> CONSIGNE A
Réécrivez les lignes des données extraites comprises entre celle qui contient « 首页 (143, 255) » et celle qui contient « Themen (54, 11) », incluses, en remplaçant « Programm » par « Sendungen » et sans rien changer d'autre.

> EXTRAIT À LIRE
◇ ◇ ◇ ◇ ◇ ◇ ◇
Thompson, qui consacre un long chapitre à la sociologie des scandales sexuels, pose dans ses travaux une distinction fondamentale entre la transgression des normes morales et la transgression des règles de droit pénal. De nos jours, selon lui, seuls les scandales moraux subsistent. Référence à une fellation présidentielle par une stagiaire de la Maison Blanche, certes consentante, mais que son aîné – puissant parmi les puissants – affirma ne pas connaître intimement. Grand scandale. Mais prévisible dans un pays de culture protestante où les mœurs des hommes politiques sont l’indicateur de leur morale publique. Un peu à l’opposé de la France, pays de culture catholique, où les relations à l’argent des hommes politiques sont cette fois l’indicateur de leur morale publique. Les longues soirées de travail des dirigeants avec leurs collaboratrices dans un cas, les amitiés des trésoriers des partis politiques avec les industriels dans l’autre cas représentent une trame connue. Dans laquelle les médias ont l’habitude de raconter des feuilletons scandaleux. Où le scandale apparaît comme probable, presque normal. Ce constat est partagé par deux sociologues français, Damien de Bic et Cyril Lemieux, dans un numéro spécial de la revue Politix:

Le scandale est à concevoir comme un moment certes peu banal et particulièrement violent de la vie sociale mais néanmoins « normal ». C’est la reconnaissance de cette normalité qui incita les anthropologues fonctionnalistes à tenter de lui attribuer une fonction – de contrôle social, de hiérarchisation, de régénération du groupe. C’est elle qui doit nous inviter à saisir positivement les logiques de la dénonciation et de la provocation publiques, plutôt que d’envisager ce type d’actes comme s’il s’agissait d’anomalies comportementales ou de manifestations collectives d’irrationalité.
◇ ◇ ◇ ◇ ◇ ◇ ◇
Entrées de données extraites
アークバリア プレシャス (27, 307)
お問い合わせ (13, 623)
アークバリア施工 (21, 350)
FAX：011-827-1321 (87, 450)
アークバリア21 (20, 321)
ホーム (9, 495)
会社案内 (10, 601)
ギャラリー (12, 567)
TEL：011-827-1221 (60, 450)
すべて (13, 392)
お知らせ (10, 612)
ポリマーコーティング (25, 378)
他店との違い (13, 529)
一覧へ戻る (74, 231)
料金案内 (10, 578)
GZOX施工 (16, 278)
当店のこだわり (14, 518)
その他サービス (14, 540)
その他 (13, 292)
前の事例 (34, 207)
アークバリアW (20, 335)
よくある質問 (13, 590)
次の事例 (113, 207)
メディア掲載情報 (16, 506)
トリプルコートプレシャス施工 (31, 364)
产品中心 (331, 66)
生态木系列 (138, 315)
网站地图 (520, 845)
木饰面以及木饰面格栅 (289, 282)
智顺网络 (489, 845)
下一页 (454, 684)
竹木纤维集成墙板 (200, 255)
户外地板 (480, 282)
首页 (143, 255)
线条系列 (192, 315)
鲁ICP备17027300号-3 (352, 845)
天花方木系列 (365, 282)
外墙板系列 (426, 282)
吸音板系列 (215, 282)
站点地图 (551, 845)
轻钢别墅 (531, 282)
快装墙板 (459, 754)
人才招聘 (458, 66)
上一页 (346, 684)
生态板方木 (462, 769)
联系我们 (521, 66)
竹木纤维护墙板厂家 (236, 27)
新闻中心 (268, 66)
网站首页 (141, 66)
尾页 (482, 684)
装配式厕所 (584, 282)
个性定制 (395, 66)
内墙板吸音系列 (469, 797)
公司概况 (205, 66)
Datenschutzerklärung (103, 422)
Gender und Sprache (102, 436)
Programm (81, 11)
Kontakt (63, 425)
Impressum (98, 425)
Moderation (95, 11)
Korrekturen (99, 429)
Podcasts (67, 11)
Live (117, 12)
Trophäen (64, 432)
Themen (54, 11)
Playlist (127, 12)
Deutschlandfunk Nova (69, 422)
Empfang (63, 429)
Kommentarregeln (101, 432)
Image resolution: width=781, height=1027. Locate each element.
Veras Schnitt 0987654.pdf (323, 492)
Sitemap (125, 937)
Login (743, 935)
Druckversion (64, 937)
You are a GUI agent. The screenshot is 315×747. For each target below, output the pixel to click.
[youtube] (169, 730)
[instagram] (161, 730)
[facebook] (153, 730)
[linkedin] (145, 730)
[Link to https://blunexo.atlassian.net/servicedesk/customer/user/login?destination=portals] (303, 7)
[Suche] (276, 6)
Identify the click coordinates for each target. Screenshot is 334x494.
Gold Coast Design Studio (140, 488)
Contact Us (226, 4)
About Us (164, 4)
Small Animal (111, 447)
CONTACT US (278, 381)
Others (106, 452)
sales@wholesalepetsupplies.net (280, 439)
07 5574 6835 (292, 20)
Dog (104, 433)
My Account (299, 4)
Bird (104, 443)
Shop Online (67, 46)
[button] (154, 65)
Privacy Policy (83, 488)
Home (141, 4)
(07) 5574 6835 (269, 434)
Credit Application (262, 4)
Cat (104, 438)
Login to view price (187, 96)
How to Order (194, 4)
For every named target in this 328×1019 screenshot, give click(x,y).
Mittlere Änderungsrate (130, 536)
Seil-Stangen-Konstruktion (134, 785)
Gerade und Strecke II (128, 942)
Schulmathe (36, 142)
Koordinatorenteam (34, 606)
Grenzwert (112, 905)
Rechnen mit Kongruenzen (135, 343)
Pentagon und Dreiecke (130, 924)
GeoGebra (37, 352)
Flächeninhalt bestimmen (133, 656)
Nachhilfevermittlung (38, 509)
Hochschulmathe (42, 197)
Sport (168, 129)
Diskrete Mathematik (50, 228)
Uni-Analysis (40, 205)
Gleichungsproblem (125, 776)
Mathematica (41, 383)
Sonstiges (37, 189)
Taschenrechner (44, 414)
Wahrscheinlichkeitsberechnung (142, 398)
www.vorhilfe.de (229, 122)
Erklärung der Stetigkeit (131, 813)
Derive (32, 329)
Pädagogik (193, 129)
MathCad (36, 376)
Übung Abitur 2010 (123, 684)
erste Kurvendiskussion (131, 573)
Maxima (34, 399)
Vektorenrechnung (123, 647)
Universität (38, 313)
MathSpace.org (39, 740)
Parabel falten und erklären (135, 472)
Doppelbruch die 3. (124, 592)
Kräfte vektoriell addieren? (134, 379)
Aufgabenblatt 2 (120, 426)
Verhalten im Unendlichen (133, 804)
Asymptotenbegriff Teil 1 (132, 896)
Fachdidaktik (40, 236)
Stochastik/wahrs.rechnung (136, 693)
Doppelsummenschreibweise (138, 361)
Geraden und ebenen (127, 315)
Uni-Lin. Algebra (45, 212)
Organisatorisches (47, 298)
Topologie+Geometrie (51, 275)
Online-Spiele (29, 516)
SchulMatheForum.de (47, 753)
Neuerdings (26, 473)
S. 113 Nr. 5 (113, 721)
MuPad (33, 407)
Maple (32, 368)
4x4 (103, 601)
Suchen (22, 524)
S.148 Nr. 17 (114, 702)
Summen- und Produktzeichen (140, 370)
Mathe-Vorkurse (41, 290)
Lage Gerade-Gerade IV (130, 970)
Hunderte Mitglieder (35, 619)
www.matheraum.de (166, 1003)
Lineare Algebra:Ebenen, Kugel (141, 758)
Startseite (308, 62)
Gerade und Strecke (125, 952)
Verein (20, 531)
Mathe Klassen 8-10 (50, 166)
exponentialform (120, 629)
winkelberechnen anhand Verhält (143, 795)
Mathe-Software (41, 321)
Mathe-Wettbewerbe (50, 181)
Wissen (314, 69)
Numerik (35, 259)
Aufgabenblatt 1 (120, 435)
◇ ◇ ◇ ◇ ◇ ◇ ◇
> CONSIGNE B
Reproduisez intégralement l'extrait sur les scandales, sans la moindre modification.

> RÉSULTAT A
首页 (143, 255)
线条系列 (192, 315)
鲁ICP备17027300号-3 (352, 845)
天花方木系列 (365, 282)
外墙板系列 (426, 282)
吸音板系列 (215, 282)
站点地图 (551, 845)
轻钢别墅 (531, 282)
快装墙板 (459, 754)
人才招聘 (458, 66)
上一页 (346, 684)
生态板方木 (462, 769)
联系我们 (521, 66)
竹木纤维护墙板厂家 (236, 27)
新闻中心 (268, 66)
网站首页 (141, 66)
尾页 (482, 684)
装配式厕所 (584, 282)
个性定制 (395, 66)
内墙板吸音系列 (469, 797)
公司概况 (205, 66)
Datenschutzerklärung (103, 422)
Gender und Sprache (102, 436)
Sendungen (81, 11)
Kontakt (63, 425)
Impressum (98, 425)
Moderation (95, 11)
Korrekturen (99, 429)
Podcasts (67, 11)
Live (117, 12)
Trophäen (64, 432)
Themen (54, 11)

> RÉSULTAT B
Thompson, qui consacre un long chapitre à la sociologie des scandales sexuels, pose dans ses travaux une distinction fondamentale entre la transgression des normes morales et la transgression des règles de droit pénal. De nos jours, selon lui, seuls les scandales moraux subsistent. Référence à une fellation présidentielle par une stagiaire de la Maison Blanche, certes consentante, mais que son aîné – puissant parmi les puissants – affirma ne pas connaître intimement. Grand scandale. Mais prévisible dans un pays de culture protestante où les mœurs des hommes politiques sont l’indicateur de leur morale publique. Un peu à l’opposé de la France, pays de culture catholique, où les relations à l’argent des hommes politiques sont cette fois l’indicateur de leur morale publique. Les longues soirées de travail des dirigeants avec leurs collaboratrices dans un cas, les amitiés des trésoriers des partis politiques avec les industriels dans l’autre cas représentent une trame connue. Dans laquelle les médias ont l’habitude de raconter des feuilletons scandaleux. Où le scandale apparaît comme probable, presque normal. Ce constat est partagé par deux sociologues français, Damien de Bic et Cyril Lemieux, dans un numéro spécial de la revue Politix:

Le scandale est à concevoir comme un moment certes peu banal et particulièrement violent de la vie sociale mais néanmoins « normal ». C’est la reconnaissance de cette normalité qui incita les anthropologues fonctionnalistes à tenter de lui attribuer une fonction – de contrôle social, de hiérarchisation, de régénération du groupe. C’est elle qui doit nous inviter à saisir positivement les logiques de la dénonciation et de la provocation publiques, plutôt que d’envisager ce type d’actes comme s’il s’agissait d’anomalies comportementales ou de manifestations collectives d’irrationalité.